Not wanting to reinvent the brand, they started by mapping the newspaper experience to the iPad. The company broke down The Sunday Times product into 12 verticals, each corresponding to a section, with the paper's print designers working at the heart of the project. They analyzed the look and feel of each section and made decisions about how the product would work. Online designers were also present, helping to establish common rules across all sections to bring a unified approach to the user experience.

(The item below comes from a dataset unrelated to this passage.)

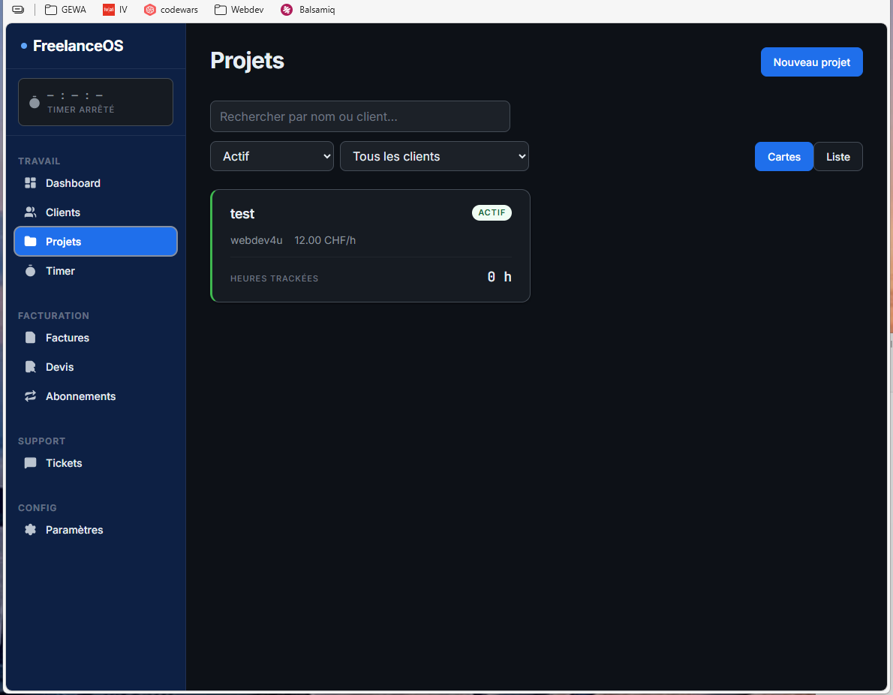Focus the project search field
The width and height of the screenshot is (893, 695).
click(x=359, y=116)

Print and online teams work together
“That was a really important decision for us, early on, to integrate the print and online teams,” says Regan-Edwards. The workflow has designers work on the traditional newspaper design and then work on content for the tablet edition. With WoodWing’s tablet publishing solution based in an InDesign environment, The Sunday Times was able to leverage its existing staff to produce both editions.

Twitter for CRM
When complete, the online team uploads designed content to a centralized server hosted by WoodWing. Meanwhile a specialized IT team handles the technical details of the iPad app, such as feature testing and development. The Sunday Times deals with any app issues via their existing customer relations operations but they’ve also found an invaluable resource for monitoring feedback from their tablet venture: Twitter.

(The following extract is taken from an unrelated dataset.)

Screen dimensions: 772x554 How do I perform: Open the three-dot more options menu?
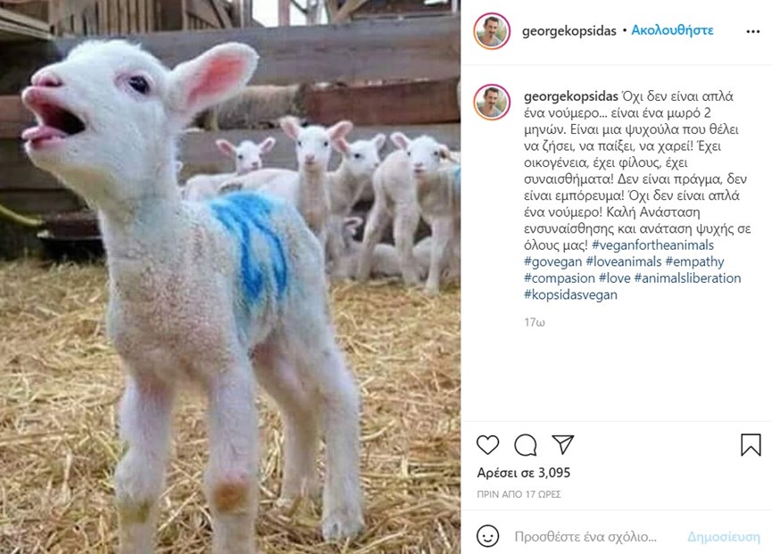click(752, 31)
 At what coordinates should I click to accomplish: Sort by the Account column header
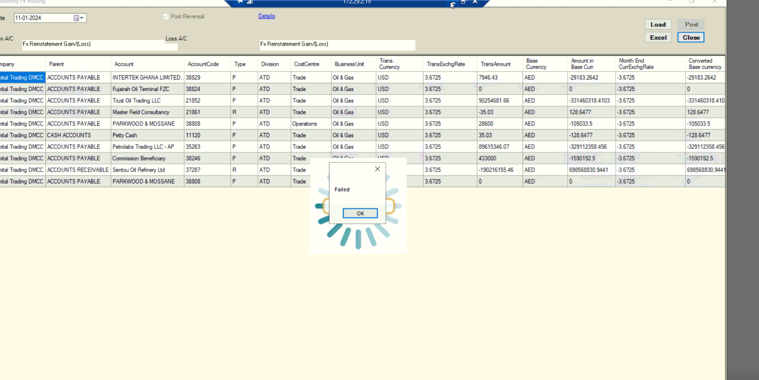click(x=124, y=64)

“You can actually engage with the people on Twitter and find out what they like and what they don’t like,” says Regan-Edwards. “In a forum environment like iTunes you can’t even address their concerns.”

Achieving their goals
The Sunday Times has been enormously pleased with the results of their tablet initiative, which debuted on the iPad in December 2010. The product was rated the world's number one newspaper and magazine app by iMonitor in an international survey of apps sponsored by research and consulting firm McPheters & Company. The Sunday Times also consistently appears in the number one position in iTunes for the highest grossing iPad app in the UK on Sundays. Regan-Edwards states that WoodWing’s Tablet Publishing solution has helped them achieve several specific goals:

- Maintain a design-rich product. The Sunday Times produces hundreds of pages a week for their printed products. While it might have been tempting to disregard formatting and publish as flat text, the company wanted to maintain their proudly wrought design skills and identity in the tablet version. “One of our aims was to have every piece of content that goes into the print product go into the tablet product. That design-rich experience that we have in print was what we were trying to achieve on the tablet,” says Regan-Edwards.

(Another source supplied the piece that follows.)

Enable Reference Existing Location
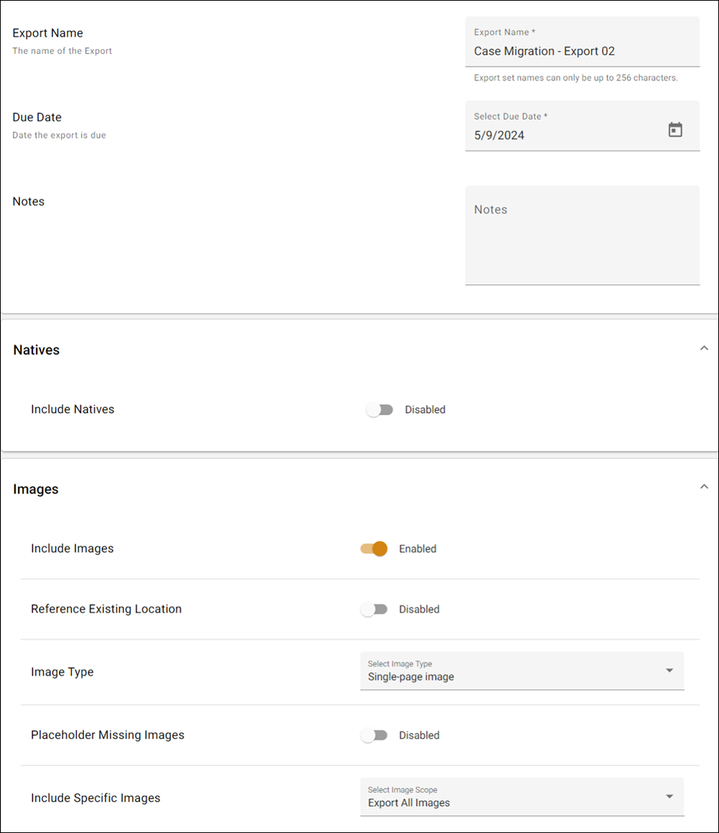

- Increase efficiency and productivity. Being able to reuse print designers for the tablet product has brought greater efficiency to The Sunday Times operation. Print designers are involved in the design of interactive content, and those same designers are able to simultaneously envision treatments for print and tablet versions that are unified by a common design.

- Reuse online features in the tablet product. Due to WoodWing’s Widgets functionality, content created specifically for The Sunday Times’ website in HTML, CSS and Javascript can be seamlessly reused in the tablet version. “That became a hallelujah moment,” says Regan-Edwards. “It was something that we thought would be very difficult and yet it became very simple.”

The future
As for the future, Regan-Edwards says The Sunday Times is eyeing other platforms to branch out on, something made easy with tablet reader apps available from WoodWing for WebOS, Android, and the RIM tablet. Specifically, The Sunday Times is interested in Android, which he feels has the most sales potential. “It will evolve very quickly and mature,” he states.

In terms of parting advice for those publishers looking to get onto tablet devices, Regan- Edwards has this to say: “The key is to plan out as much as possible; what you want to do. Plan out what you want a section to look like or how you want it to work and what experience you want the reader to have. If you can get that right, it saves so much time.”